**Passage to read**

........

Is it the new bump and run?

wildcats2016

not in my opinion, in the “old” days, if they did a bump & run correctly, the other driver was moved up the track BUT could continue racing. Fencing another car is a different story altogether because it usually results in a wreck.

Ted

It’s one thing to run a guy up a track without hitting them, like Larson did to Bubba, and Chastain did to Gragson. The line is crossed once they hit and run them into the wall, as Denny did to Chase and Larson. At that point, it should be fair game on payback. 🤷🏼‍♂️

wildcats2016

BTW in case anyone is interested in watching the SRX race tonight, it’s on ESPN at 9 p.m. ET

DoninAjax

And REVTV.

Jeremy

I think the TV networks are behind it, because cautions bring more air time for commercials!

Robert

Rubbing is racing but intentionally wrecking someone is unsportsmanlike conduct. I have an example. Rusty wallace was the master of the bump n run at the short tracks. He got moved out of the way by Jeff Gordon at Bristol in 1998. When they went to Richmond, Rusty Wallace Wrecked Jeff Gordon and took him out of the race, payback for Bristol. That was intentional and not a bump n run.

........

Dataset rows

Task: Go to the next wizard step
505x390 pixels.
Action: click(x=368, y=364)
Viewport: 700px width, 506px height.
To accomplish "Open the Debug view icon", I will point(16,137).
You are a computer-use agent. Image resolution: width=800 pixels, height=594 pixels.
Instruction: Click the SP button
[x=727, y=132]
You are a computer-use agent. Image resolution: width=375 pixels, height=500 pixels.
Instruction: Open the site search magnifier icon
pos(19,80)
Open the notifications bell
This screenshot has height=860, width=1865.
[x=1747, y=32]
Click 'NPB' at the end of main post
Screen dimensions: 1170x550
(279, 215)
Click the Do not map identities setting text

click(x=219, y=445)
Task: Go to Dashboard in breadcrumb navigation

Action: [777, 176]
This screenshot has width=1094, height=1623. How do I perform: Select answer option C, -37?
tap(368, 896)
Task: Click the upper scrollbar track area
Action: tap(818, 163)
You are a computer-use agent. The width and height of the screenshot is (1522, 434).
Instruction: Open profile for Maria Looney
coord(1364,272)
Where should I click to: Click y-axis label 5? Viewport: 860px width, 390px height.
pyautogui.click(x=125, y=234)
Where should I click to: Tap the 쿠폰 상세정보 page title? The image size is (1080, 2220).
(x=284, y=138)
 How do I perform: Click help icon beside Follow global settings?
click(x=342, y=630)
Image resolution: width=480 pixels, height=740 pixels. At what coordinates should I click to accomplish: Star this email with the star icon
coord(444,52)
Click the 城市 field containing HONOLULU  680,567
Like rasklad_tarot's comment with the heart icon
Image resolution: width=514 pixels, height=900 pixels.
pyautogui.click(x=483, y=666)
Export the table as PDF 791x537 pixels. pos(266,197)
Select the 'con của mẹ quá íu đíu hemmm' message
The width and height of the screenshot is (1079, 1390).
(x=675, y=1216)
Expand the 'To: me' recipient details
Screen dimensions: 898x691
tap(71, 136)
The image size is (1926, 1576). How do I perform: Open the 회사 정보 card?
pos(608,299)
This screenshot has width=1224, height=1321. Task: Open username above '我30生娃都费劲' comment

........

**Problem 1**
Rewrite the dataset rows as a JSON list of strings, one string per line, starting at the first row and ending at the line that contains "(x=284, y=138)". Leave out blank lines.
**Problem 2**
Extend the forum discussion about the bump and run, picking up after its last comment.

**Final result 1**
[
  "Task: Go to the next wizard step",
  "505x390 pixels.",
  "Action: click(x=368, y=364)",
  "Viewport: 700px width, 506px height.",
  "To accomplish \"Open the Debug view icon\", I will point(16,137).",
  "You are a computer-use agent. Image resolution: width=800 pixels, height=594 pixels.",
  "Instruction: Click the SP button",
  "[x=727, y=132]",
  "You are a computer-use agent. Image resolution: width=375 pixels, height=500 pixels.",
  "Instruction: Open the site search magnifier icon",
  "pos(19,80)",
  "Open the notifications bell",
  "This screenshot has height=860, width=1865.",
  "[x=1747, y=32]",
  "Click 'NPB' at the end of main post",
  "Screen dimensions: 1170x550",
  "(279, 215)",
  "Click the Do not map identities setting text",
  "click(x=219, y=445)",
  "Task: Go to Dashboard in breadcrumb navigation",
  "Action: [777, 176]",
  "This screenshot has width=1094, height=1623. How do I perform: Select answer option C, -37?",
  "tap(368, 896)",
  "Task: Click the upper scrollbar track area",
  "Action: tap(818, 163)",
  "You are a computer-use agent. The width and height of the screenshot is (1522, 434).",
  "Instruction: Open profile for Maria Looney",
  "coord(1364,272)",
  "Where should I click to: Click y-axis label 5? Viewport: 860px width, 390px height.",
  "pyautogui.click(x=125, y=234)",
  "Where should I click to: Tap the 쿠폰 상세정보 page title? The image size is (1080, 2220).",
  "(x=284, y=138)"
]

**Final result 2**
Earnhardt put a bump n run on Terry Labonte at Bristol. Unfortunately Terry crashed. The fans had a mixed reaction of cheers and boos. But it wasn’t intentional. His intent was to move him not wreck him.

WJW Motorsports

If you remove the ability of a team to bring a car to the track that is faster than the competitors’, as NASCAR has done/is attempting to do, you get 30 cars that are all the same, driven by guys that for the most part are all just as talented as each other behind the wheel. Thus, they resort to other tactics to get by guys, which is what we are seeing today.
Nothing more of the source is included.